Douglas Bowman is another example. He became Google's first visual designer in 2006 when Google was seven years old. He thinks seven years is too long for a company that does not have a professional designer. He complained that I am afraid no one at all Google fully understand the design of the basic principles and elements. "I raised a topic a while ago that the boundary line should be 3 pixels wide, 4 pixels or 5 pixels wide, and working in that environment would not work." The article was then headed "Goodbye Google."

Bowman's departure allowed anyone who worked for Google or Apple to start discussing the differences between the two companies. Gruber gave an accurate description: Apple is a design company with engineers; Google is a designer's engineering company.

In May Google, the eternal engineering company, failed to discover its design skills when hiring Pablo Villalba Villar, CEO of Teambox, an online project management company. Villalba later said he had no intention of leaving Teambox, but took part in Google's interview process. He strives to emphasize his talents in user interaction and product design, but recruiters only care if he has mastered 14 programming languages.

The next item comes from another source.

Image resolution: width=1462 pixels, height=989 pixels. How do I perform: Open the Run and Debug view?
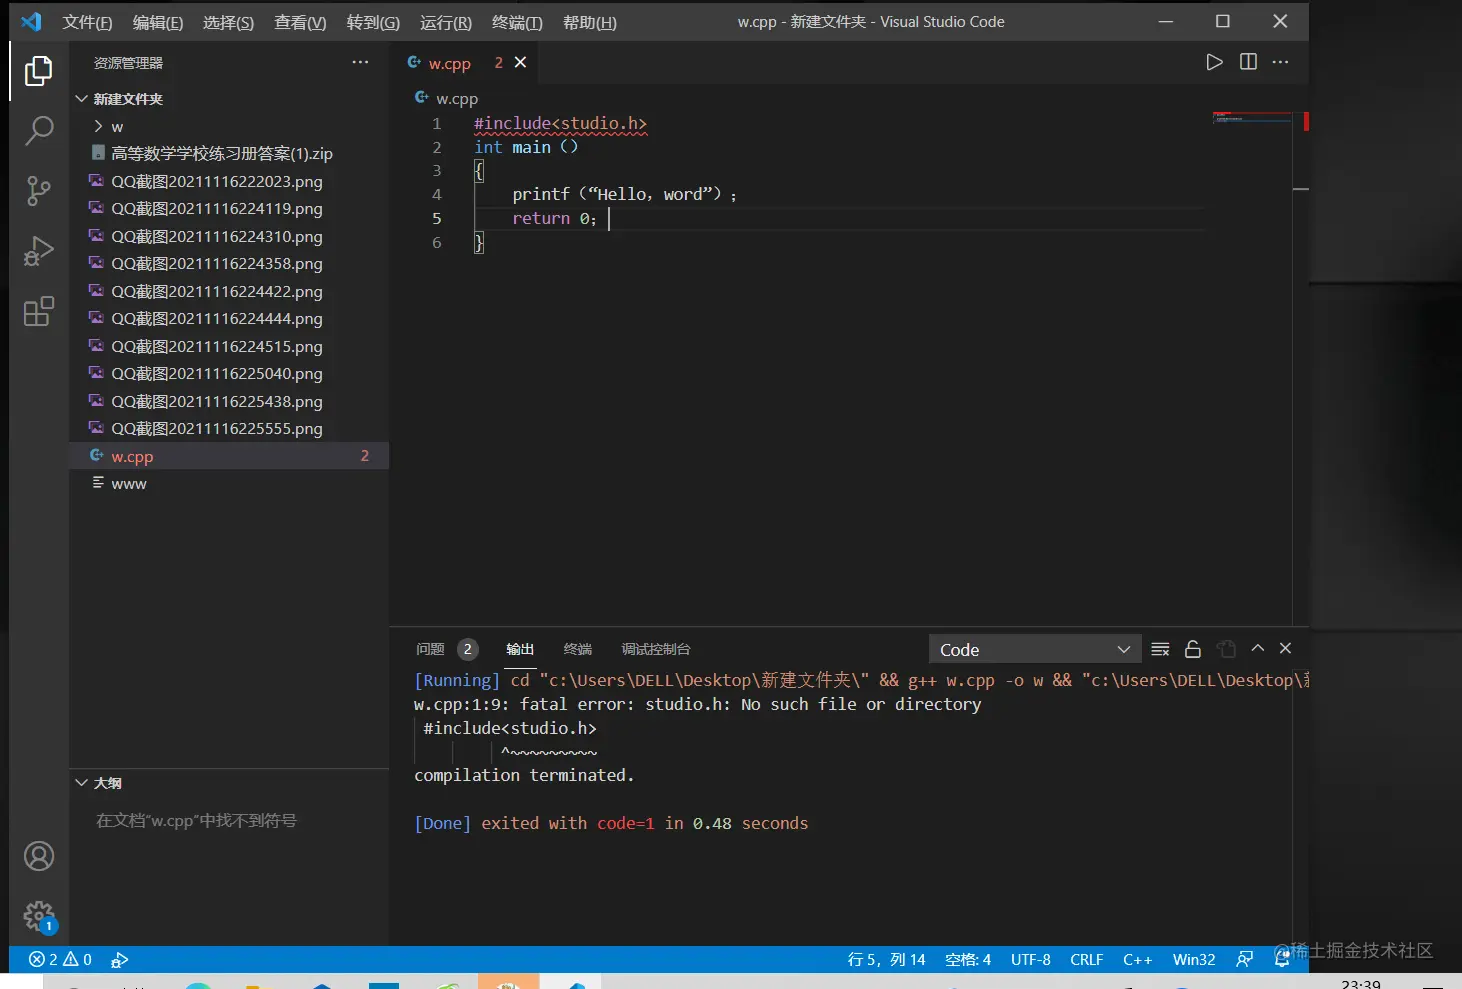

Villalba said: "The design can not get through the board." He was disappointed that Bowman's departure did not seem to change Google.

Not long ago, Google founder Larry Page back to the CEO, Google launched Google+, the new Google homepage and calendar. And promised to be more redesign. But all these jobs, like before, get done in a very crowded, noisy editor's house. Google lacks a real budget director, feel good on the hammer.

About the author: Randall Stross is a Silicon Valley author and professor of business at Saint Johns University. E-mail: stross@nytimes.com.

Source: New York Times

Source Address: http://www.36kr.com/the-a......he-committee/

Related Article

Contact Us

The content source of this page is from Internet, which doesn't represent Alibaba Cloud's opinion; products and services mentioned on that page don't have any relationship with Alibaba Cloud. If the content of the page makes you feel confusing, please write us an email, we will handle the problem within 5 days after receiving your email.

If you find any instances of plagiarism from the community, please send an email to: info-contact@alibabacloud.com and provide relevant evidence. A staff member will contact you within 5 working days.

A Free Trial That Lets You Build Big!

Start building with 50+ products and up to 12 months usage for Elastic Compute Service

  • Sales Support

    1 on 1 presale consultation

  • After-Sales Support

    24/7 Technical Support 6 Free Tickets per Quarter Faster Response

  • Alibaba Cloud offers highly flexible support services tailored to meet your exact needs.